Comparatif rapide : simple vs avancé
Élément Modèle simple Modèle avancé
Horizon 12 mois mensuels 12 mois + scénarios
Personnalisation Catégories limitées Ventilation par poste et centre de coût
Prévision Saisie directe Scénarios automatisés
Export Excel / CSV Excel / Google Sheets / PDF

Conseils pratiques et sauvegarde

Protégez les formules sensibles en protégeant les feuilles, nommez clairement vos fichiers (par ex. plan-tresorerie-12mois_v1.xlsx) et activez la sauvegarde automatique sur un service cloud. Testez régulièrement un scénario pessimiste pour connaître la trésorerie minimale et planifier des actions correctives (renégociation échéances, mobilisation de lignes court terme, report d’investissement).

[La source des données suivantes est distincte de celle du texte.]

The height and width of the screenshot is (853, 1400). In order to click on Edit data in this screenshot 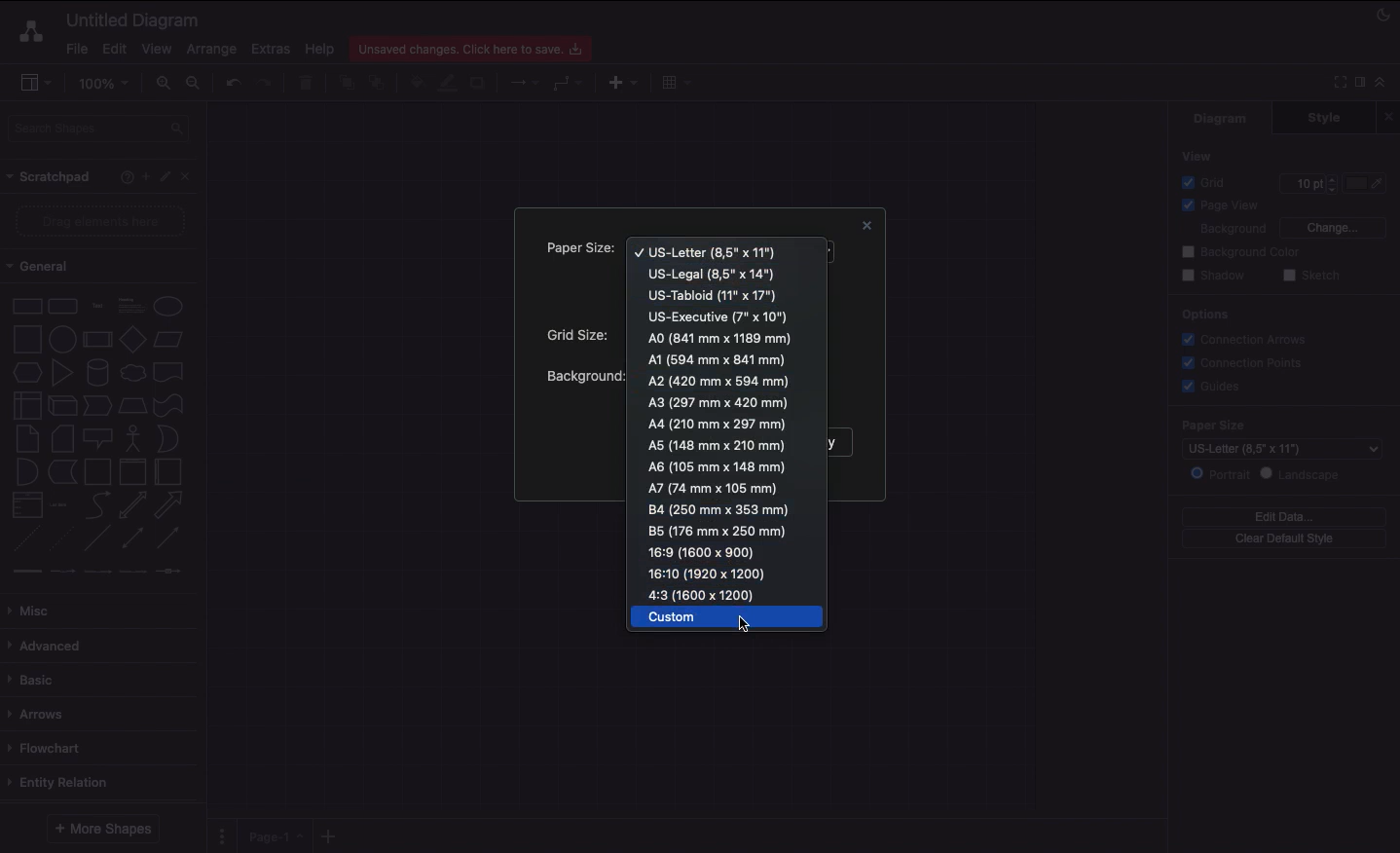, I will do `click(1284, 516)`.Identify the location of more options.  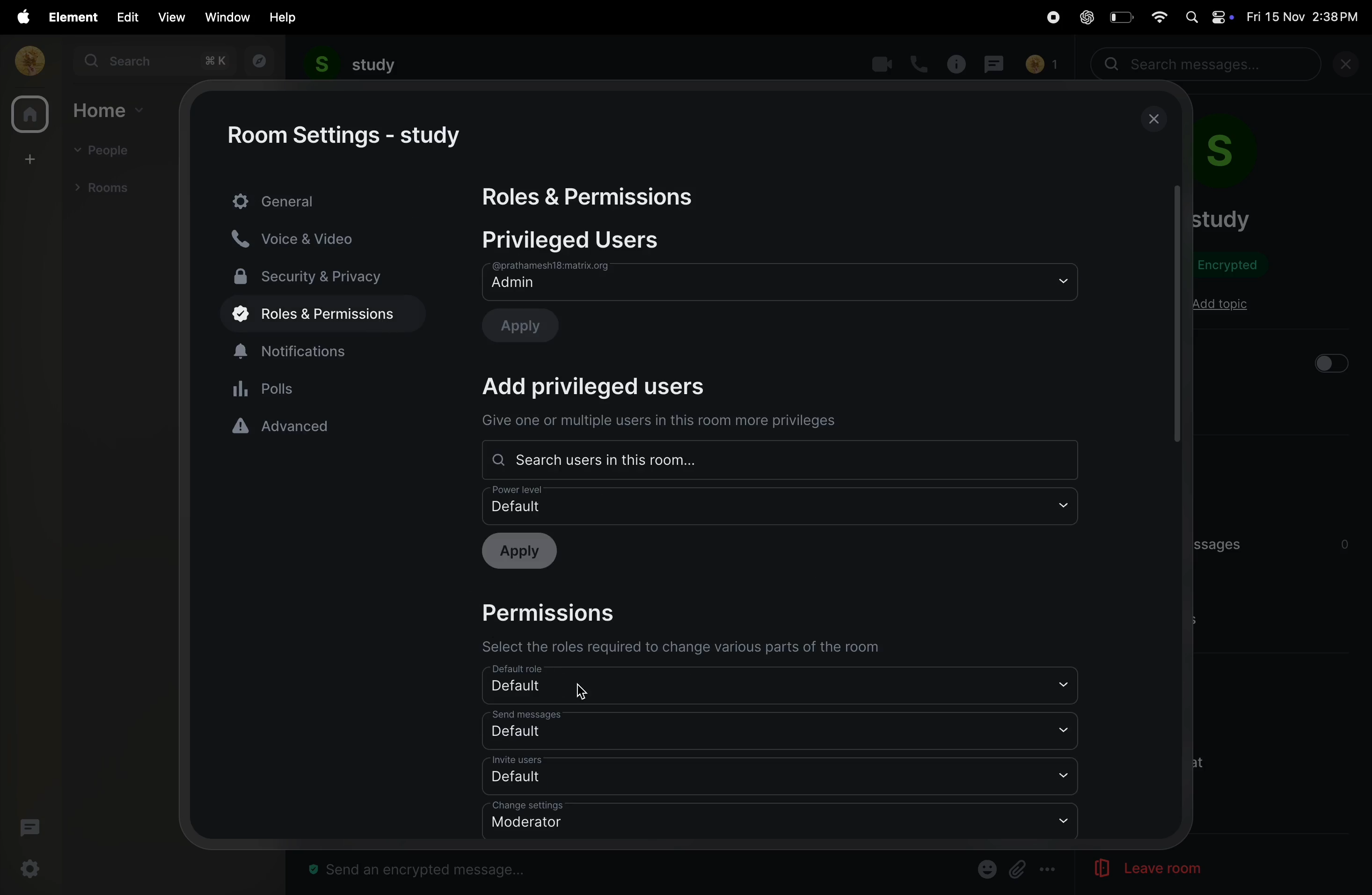
(1049, 870).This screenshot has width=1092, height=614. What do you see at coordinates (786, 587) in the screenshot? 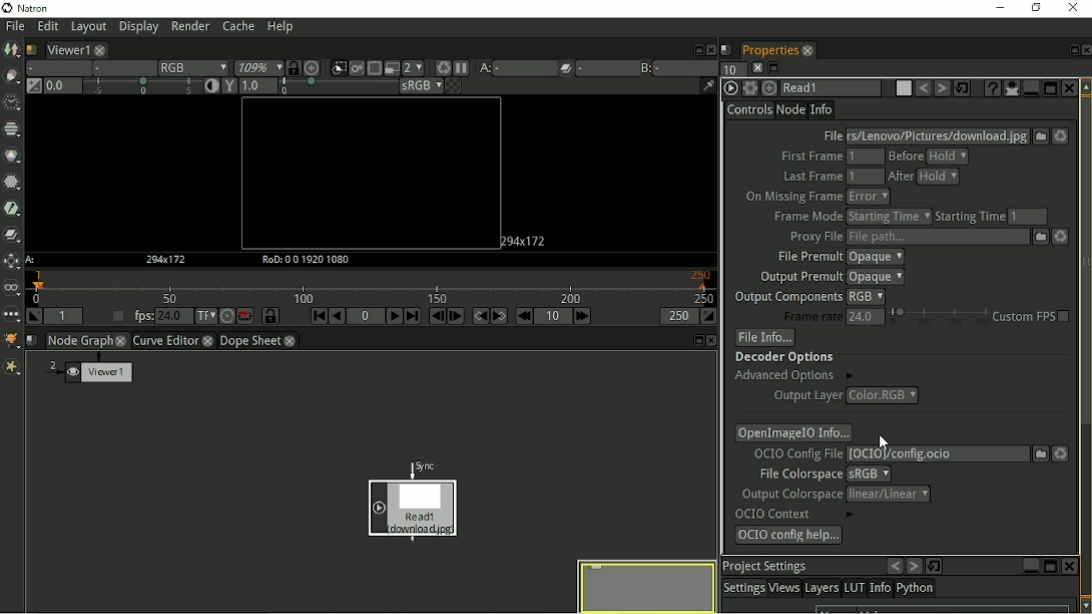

En résumé, commencez simple : le modèle 12 mois vous donne la visibilité nécessaire. Lorsque vos besoins évoluent, migrez vers la version avancée pour tester des scénarios et ventiler les postes. Avec un outil bien paramétré, la trésorerie cesse d’être une surprise et devient un levier de décision.

Foire aux questions

Comment faire le tableau de trésorerie ?

Si votre entreprise est déjà en activité, commencer par réunir recettes et dépenses prévues, mois par mois. On y ajoute ce qui arrive, factures à payer, encaissements en retard, hypothèses prudentes. Faites simple d’abord, une colonne pour chaque mois, une pour solde initial, une pour solde final. Utilisez des catégories claires, relisez avec le comptable ou un collègue, et mettez à jour chaque semaine. Erreur fréquente, oublier les décaissements irréguliers. Astuce pratique, créez un scénario pessimiste et un scénario optimiste, ça fait moins peur et ça permet d’anticiper. On avance ensemble, pas à pas. Partagez le vite avec l’équipe, courage.

Quel est le meilleur logiciel de suivi de trésorerie ?

Le meilleur logiciel n’existe pas pour tout le monde, cela dépend de la taille, des besoins, du budget et de l’équipe. Certains préfèrent une interface simple, d’autres veulent des prévisions sophistiquées et des alertes automatiques. Avant d’acheter, listez les fonctions indispensables, testez les versions d’essai, demandez un cas d’usage concret au fournisseur, et impliquez quelqu’un de la compta. Petite anecdote, on a choisi un outil trop complet, résultat, personne ne l’a utilisé. Mieux vaut un outil adopté par tous qu’un super logiciel abandonné. Commencez pragmatique, évoluez ensuite, et formaz l’équipe. Vérifiez intégrations ERP, exports Excel, et support client réactif accessible.

Comment faire un tableau Excel pour tenir les comptes ?

Commencez par sélectionner une cellule dans vos données puis allez dans Accueil et choisir Mettre sous forme de tableau. Choisissez un style lisible, vérifiez que la plage est correcte et cochez ma ligne de titres si besoin. Ajoutez des colonnes claires, date, description, poste comptable, montant, et utilisez des formules pour totaliser et calculer les soldes. Astuce vécue, nommez la plage et créez des tableaux croisés dynamiques pour synthétiser les chiffres. Sauvegardez des versions et demandez un second regard d’un collègue. Et partagez le en réunion hebdomadaire ensemble. Cela prend dix minutes par semaine et évite bien des sueurs froides.

Excel peut-il générer un diagramme de flux de trésorerie ?

Excel ne propose pas de diagramme de flux de trésorerie prêt à l’emploi pour tous les besoins de visualisation, mais ne le jetez pas pour autant. On peut modéliser des flux avec des courbes empilées, des barres ou des cascades, et affiner avec formules et mises en forme conditionnelle. Pour gagner du temps, installer un module complémentaire spécialisé permet d’avoir des diagrammes prêts à l’usage. Petite expérience, un add in a sauvé notre tableau avant une présentation client. En bref, Excel suffit souvent, mais complété d’un bon plugin, il devient redoutable. Testez plusieurs options et impliquez l’équipe dès le départ.